===== EXTRACTED DATA

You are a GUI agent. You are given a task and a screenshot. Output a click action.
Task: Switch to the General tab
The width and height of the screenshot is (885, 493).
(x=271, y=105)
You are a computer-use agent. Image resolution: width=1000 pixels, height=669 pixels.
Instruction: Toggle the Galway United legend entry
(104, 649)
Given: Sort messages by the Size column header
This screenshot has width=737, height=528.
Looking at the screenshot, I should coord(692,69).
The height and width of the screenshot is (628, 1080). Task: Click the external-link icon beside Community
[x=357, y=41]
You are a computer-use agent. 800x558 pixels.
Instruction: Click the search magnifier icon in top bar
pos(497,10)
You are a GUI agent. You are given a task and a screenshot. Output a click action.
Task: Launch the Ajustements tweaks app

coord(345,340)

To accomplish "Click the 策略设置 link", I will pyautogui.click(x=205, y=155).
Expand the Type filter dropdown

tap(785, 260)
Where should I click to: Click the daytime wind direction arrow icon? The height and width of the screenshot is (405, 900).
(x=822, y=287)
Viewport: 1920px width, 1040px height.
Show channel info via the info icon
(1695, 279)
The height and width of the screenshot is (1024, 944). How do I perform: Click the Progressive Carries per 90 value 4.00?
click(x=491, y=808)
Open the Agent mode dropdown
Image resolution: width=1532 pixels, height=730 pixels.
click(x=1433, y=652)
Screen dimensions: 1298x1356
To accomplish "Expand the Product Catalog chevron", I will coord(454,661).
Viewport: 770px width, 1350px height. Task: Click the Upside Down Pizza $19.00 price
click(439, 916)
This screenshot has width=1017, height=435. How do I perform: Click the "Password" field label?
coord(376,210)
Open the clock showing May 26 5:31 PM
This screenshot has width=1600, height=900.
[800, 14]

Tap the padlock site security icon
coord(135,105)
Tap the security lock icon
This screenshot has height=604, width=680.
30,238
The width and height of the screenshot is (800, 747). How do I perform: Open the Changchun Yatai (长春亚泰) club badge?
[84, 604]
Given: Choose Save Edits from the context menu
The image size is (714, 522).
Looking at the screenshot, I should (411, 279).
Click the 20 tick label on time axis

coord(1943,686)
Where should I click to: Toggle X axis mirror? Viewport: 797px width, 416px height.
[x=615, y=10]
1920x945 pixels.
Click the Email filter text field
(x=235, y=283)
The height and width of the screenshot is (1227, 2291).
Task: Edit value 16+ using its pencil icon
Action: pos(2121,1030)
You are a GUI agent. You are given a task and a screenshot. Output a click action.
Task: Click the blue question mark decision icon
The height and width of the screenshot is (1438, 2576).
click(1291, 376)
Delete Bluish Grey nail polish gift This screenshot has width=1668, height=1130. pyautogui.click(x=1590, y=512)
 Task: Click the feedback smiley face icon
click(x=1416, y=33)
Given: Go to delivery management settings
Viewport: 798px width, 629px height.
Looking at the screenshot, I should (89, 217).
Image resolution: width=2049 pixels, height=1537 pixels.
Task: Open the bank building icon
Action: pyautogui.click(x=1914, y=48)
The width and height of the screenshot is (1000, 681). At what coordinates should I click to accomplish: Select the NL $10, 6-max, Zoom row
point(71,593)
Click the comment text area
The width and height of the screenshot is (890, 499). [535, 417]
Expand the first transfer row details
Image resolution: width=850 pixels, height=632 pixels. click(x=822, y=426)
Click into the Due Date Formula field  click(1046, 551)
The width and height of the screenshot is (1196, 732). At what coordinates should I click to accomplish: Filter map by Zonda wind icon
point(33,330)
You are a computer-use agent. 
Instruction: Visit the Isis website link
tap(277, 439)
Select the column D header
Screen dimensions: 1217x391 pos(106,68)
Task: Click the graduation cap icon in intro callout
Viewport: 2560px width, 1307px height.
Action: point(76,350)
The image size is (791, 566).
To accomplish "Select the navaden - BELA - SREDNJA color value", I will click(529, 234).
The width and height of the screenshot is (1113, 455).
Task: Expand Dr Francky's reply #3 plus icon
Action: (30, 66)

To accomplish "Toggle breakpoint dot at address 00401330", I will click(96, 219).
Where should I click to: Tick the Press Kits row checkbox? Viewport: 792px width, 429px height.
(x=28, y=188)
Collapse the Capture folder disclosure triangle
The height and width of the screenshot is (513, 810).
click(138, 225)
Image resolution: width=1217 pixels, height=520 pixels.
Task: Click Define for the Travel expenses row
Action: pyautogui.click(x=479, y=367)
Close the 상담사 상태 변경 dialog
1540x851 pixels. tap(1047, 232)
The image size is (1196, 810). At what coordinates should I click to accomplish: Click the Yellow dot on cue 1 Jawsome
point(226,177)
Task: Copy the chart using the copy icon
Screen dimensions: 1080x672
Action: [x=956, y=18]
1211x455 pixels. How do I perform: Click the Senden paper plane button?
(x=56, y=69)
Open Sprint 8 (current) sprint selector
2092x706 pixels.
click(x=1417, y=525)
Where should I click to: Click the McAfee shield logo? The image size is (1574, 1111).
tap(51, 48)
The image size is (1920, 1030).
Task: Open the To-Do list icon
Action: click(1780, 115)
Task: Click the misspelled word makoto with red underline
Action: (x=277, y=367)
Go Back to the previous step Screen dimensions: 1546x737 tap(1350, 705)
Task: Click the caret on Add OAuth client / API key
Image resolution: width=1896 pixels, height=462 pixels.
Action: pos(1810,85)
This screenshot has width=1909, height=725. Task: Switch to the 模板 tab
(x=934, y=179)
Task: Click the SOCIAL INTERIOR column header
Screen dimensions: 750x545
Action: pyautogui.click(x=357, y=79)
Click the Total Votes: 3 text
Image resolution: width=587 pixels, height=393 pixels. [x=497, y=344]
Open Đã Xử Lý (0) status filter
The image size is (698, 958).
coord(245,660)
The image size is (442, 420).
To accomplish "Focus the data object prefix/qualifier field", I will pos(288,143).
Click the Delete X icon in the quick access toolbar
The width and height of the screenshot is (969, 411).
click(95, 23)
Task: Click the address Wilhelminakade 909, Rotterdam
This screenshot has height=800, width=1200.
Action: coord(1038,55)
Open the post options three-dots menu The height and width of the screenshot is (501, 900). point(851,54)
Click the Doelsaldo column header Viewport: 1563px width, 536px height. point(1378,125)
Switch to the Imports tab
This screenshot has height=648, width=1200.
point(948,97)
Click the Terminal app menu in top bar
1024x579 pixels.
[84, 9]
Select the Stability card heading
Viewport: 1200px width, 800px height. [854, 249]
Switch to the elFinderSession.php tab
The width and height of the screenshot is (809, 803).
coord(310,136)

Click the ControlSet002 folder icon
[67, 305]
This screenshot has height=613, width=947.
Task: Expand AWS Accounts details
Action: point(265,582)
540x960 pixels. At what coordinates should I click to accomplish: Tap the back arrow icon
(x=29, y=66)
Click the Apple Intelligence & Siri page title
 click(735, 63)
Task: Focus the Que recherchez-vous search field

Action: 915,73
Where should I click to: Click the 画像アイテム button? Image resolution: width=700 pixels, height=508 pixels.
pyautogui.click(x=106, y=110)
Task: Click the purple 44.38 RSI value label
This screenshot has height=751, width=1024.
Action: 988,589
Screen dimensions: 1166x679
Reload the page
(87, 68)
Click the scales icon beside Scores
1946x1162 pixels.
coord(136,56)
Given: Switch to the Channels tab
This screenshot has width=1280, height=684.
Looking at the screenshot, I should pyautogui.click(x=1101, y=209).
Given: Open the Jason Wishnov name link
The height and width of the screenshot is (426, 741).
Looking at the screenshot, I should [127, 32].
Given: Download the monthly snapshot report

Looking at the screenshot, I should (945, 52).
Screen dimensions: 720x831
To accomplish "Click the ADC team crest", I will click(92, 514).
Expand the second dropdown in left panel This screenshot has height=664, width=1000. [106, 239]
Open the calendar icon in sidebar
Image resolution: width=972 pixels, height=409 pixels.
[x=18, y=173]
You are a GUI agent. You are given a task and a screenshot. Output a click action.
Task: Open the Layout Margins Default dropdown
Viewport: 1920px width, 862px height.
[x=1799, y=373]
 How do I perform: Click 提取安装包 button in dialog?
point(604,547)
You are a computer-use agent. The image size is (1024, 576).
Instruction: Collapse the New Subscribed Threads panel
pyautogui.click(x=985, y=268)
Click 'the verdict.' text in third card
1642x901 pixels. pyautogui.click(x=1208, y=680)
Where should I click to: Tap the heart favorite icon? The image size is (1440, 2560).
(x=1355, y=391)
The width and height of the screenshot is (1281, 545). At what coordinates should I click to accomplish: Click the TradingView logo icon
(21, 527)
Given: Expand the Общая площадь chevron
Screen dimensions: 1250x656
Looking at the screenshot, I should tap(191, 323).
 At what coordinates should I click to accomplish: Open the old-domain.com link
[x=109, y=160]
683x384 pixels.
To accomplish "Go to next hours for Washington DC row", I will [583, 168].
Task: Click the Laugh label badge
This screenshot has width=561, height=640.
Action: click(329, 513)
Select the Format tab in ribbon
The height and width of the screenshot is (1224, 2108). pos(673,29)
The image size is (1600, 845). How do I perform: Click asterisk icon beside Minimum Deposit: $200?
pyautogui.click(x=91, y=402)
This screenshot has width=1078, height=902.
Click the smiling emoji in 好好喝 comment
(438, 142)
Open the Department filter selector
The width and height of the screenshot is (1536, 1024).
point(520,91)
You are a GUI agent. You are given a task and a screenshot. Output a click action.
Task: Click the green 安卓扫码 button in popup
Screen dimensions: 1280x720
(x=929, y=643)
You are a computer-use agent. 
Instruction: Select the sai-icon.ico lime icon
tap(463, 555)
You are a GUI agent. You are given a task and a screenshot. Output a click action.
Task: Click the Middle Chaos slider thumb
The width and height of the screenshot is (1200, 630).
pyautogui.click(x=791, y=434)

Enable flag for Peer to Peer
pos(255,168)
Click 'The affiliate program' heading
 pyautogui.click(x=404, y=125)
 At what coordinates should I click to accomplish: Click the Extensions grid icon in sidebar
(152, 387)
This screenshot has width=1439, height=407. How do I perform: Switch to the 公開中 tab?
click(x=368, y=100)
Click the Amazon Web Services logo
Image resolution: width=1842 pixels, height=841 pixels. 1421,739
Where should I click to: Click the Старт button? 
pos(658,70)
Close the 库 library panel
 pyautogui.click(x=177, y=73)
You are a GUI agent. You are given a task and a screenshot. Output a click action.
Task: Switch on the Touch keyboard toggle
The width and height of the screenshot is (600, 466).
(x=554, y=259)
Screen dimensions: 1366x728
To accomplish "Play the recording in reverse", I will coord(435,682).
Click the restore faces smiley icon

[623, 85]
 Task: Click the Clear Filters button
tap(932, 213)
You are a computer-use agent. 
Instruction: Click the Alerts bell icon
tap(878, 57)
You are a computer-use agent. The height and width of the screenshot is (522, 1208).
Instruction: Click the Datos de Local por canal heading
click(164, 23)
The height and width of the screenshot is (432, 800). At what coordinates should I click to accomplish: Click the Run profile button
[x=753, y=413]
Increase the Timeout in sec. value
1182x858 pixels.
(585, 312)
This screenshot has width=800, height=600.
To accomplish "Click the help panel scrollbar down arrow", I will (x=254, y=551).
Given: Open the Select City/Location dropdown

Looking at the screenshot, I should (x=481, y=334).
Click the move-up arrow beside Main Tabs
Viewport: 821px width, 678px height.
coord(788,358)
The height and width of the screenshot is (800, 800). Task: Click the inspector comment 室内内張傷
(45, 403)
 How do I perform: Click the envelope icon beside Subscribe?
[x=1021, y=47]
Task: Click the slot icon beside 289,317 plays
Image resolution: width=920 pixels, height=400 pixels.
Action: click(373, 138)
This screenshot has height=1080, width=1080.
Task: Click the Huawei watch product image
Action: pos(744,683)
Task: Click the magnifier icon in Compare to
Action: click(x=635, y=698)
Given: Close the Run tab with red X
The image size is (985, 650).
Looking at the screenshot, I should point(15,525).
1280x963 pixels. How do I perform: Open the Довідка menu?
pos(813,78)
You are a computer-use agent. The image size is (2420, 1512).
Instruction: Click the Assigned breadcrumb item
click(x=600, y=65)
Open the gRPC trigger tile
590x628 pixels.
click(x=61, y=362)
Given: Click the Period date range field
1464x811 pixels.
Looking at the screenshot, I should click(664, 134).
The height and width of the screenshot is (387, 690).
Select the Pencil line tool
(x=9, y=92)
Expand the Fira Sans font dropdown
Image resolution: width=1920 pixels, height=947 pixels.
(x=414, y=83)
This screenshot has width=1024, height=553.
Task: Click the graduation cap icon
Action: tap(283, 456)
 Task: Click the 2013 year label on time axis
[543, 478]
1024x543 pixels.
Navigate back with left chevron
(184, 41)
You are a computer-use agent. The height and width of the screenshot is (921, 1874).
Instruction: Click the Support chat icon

==========

Search the data above for the word "Delete". Copy each line it is in.

Delete Bluish Grey nail polish gift This screenshot has width=1668, height=1130. pyautogui.click(x=1590, y=512)
Click the Delete X icon in the quick access toolbar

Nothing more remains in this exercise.